-- START --

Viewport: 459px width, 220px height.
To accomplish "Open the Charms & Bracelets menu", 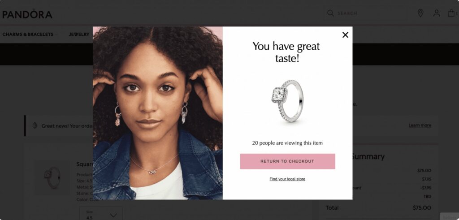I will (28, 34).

-- END --
-- START --

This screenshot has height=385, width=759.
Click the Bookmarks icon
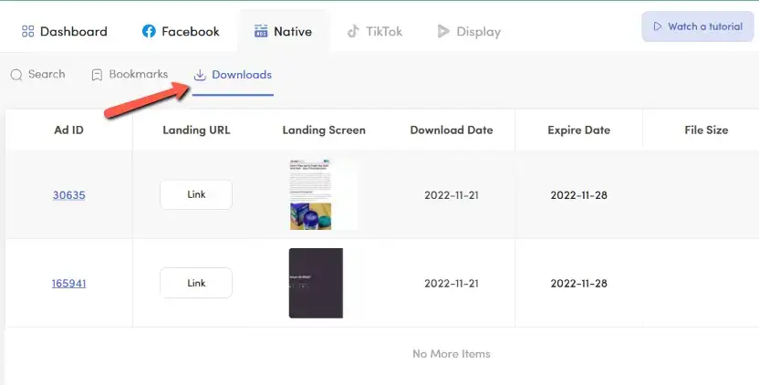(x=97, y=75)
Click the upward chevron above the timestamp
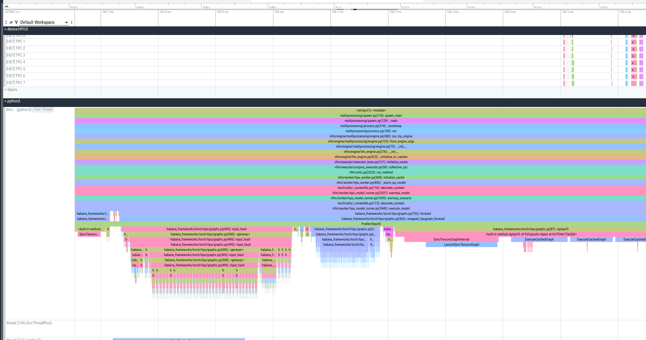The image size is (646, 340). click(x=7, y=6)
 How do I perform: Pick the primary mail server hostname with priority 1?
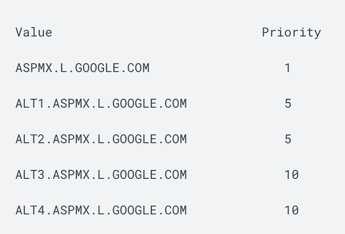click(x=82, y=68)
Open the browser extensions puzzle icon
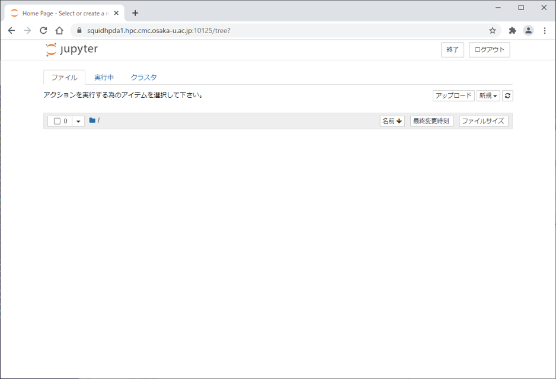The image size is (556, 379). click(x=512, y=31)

-- END --

The problem: Turn the stretch from the line containing "Click the upward chevron above the timestamp" through the line containing "The image size is (556, 379)." into a JSON list of strings with one string per line. Skip blank lines and leave the pictures out.

Task answer:
[
  "Click the upward chevron above the timestamp",
  "The image size is (646, 340). click(x=7, y=6)",
  " How do I perform: Pick the primary mail server hostname with priority 1?",
  "click(x=82, y=68)",
  "Open the browser extensions puzzle icon",
  "The image size is (556, 379). click(x=512, y=31)"
]